▶ **Brief**:
Pick out every line of the records that contains the word "label" and copy each one.

▶ **Records provided**:
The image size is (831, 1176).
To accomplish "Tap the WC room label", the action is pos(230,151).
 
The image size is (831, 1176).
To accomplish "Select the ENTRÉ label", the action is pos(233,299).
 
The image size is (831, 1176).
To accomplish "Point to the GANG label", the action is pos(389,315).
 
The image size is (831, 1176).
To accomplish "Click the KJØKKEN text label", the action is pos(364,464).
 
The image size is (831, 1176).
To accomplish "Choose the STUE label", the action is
...
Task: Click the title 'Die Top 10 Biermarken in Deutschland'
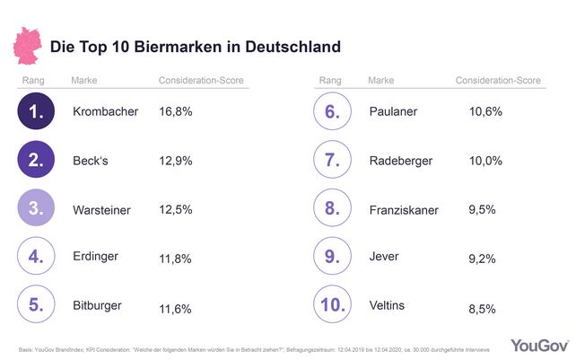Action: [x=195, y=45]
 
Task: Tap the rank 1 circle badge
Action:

▶ **Response**:
To accomplish "Tap the WC room label", the action is pos(230,151).
To accomplish "Select the ENTRÉ label", the action is pos(233,299).
To accomplish "Point to the GANG label", the action is pos(389,315).
To accomplish "Click the KJØKKEN text label", the action is pos(364,464).
To accomplish "Choose the STUE label", the action is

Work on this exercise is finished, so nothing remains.